Engine & Streaming
Overview
The Flow Builder engine is a single-loop state machine that processes one user message at a time. Understanding how it works under the hood helps you build faster, more efficient flows — especially for voice, where every millisecond of latency matters.
The Processing Loop
When a user sends a message (or a call connects), the engine runs a single pass:
- Receive message — The user's input is added to the conversation history.
- Process current node — The engine executes the node the conversation is currently on.
- Chain through silent nodes — If the result is a non-conversation node (Variable, Logic, Extraction, Function, Request), the engine processes it and follows the output edge automatically.
- Stop at Conversation or End — The loop stops when it reaches a Conversation node (which generates a response) or an End node (which terminates the session).
Key insight: Only Conversation nodes produce user-facing responses. All other nodes execute silently. The engine can chain through multiple Variable → Logic → Request → Extraction nodes in a single turn, completely transparently to the user.
Processing Order by Node Type
| Node Type | What Happens | Blocks Execution? |
|---|---|---|
| Conversation | LLM call with system prompt + conversation history. Generates response and evaluates transitions. | Yes — waits for LLM |
| Tool/Function | Executes HTTP tool call, stores result in variables | Yes — waits for API response |
| Extraction | LLM extracts structured data into variables | Yes — waits for LLM |
| Variable | Sets variable values synchronously | No — instant |
| Logic | Evaluates branch conditions, picks a path | No — instant |
| Request | Makes HTTP request, stores response | Yes (if await: true) |
| End | Fires webhook if configured, returns end message | No |
Sync vs Async Paths
Every node with an async handle (bottom, yellow) can fork execution:
- Main path (output/transition edges) — Synchronous. The user waits for the entire chain to complete before hearing a response.
- Async path (async edge) — Parallel. Nodes connected via async handles run in the background. The conversation continues without waiting.
When to Use Async
| Scenario | Path | Why |
|---|---|---|
| Look up appointment availability | Sync | Next response depends on the result |
| Log call data to CRM | Async | User doesn't need to wait |
| Extract caller info for analytics | Async | Data isn't needed immediately |
| Check account balance before responding | Sync | Response content depends on the value |
Conversation History
The engine maintains a shared conversation history across all nodes in the flow. Every Conversation node reads from and writes to the same history.
- Cap: 40 messages maximum. Older messages are trimmed when the cap is reached.

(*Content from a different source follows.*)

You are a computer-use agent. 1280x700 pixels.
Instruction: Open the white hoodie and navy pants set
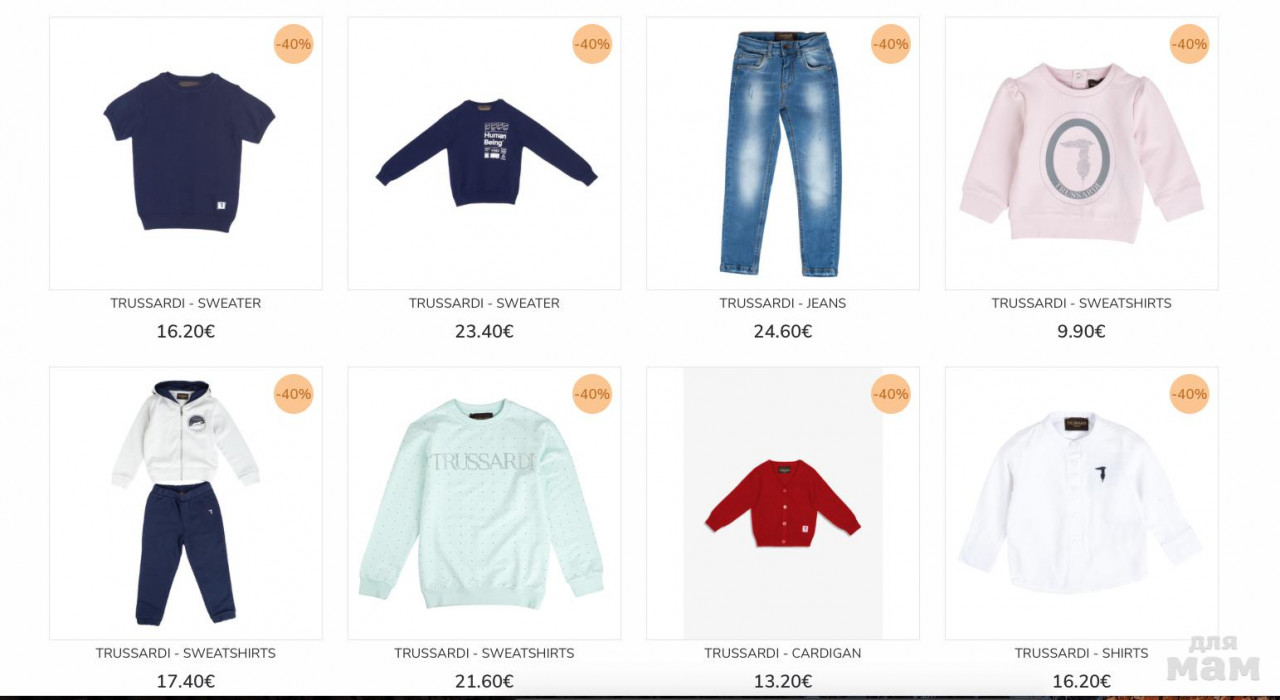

- Shared: When a transition moves to a new Conversation node, that node sees the full history — it's a continuous conversation, not isolated segments.
Streaming
Flow Builder uses Server-Sent Events (SSE) to stream responses in real-time. This is critical for voice — the text-to-speech engine starts speaking as soon as the first tokens arrive.
SSE Event Types
| Event | Description |
|---|---|
| token | Individual token chunks as the LLM generates a response |
| filler | Speak-during-execution text from Tool/Function nodes |
| clear | Discard partial response — signals a transition is happening. The TTS engine stops speaking the old response and prepares for the new one. |
| tool_calls | Tool/function call detected by the LLM (transition or function execution) |
| done | Turn complete. Contains final state: current node, variables, etc. |
| error | Error occurred during processing |
The Clear Event
The clear event is key to smooth voice transitions. When the LLM starts generating a response but then decides to transition (via tool call), the engine sends a clear event. This tells the voice platform to stop speaking the partial response and wait for the new node's output. Without this, callers would hear a cut-off sentence followed by the new response.
LLM Resolution Order
When a node needs to make an LLM call, the engine determines which model to use by checking (in order):
- Node override — If the specific node has an LLM model configured
- Flow default — The model set at the flow level
- Legacy field — Backward-compatible model field
- Environment variables — Server-level defaults
- Fallback —
gpt-4o-mini
Supported providers: OpenAI, Anthropic, and OpenRouter (all accessed via the OpenAI SDK format).
Safety Limits
| Limit | Value | Purpose |
|---|---|---|
| Max transitions per turn | 10 | Prevents infinite loops between nodes |
| Max tool call rounds | 5 | Limits recursive tool execution |
| Conversation history cap | 40 messages | Controls context window size and cost |
| Request timeout | 10 seconds | Prevents hung API calls from blocking the flow |
Important: If your flow hits the 10-transition limit in a single turn, it means there's likely a loop in your node connections. Check for Logic nodes or transitions that cycle back without a Conversation node in between.
Cost Estimation
Each turn typically involves:
- 1 LLM call for the Conversation node (prompt + history + response)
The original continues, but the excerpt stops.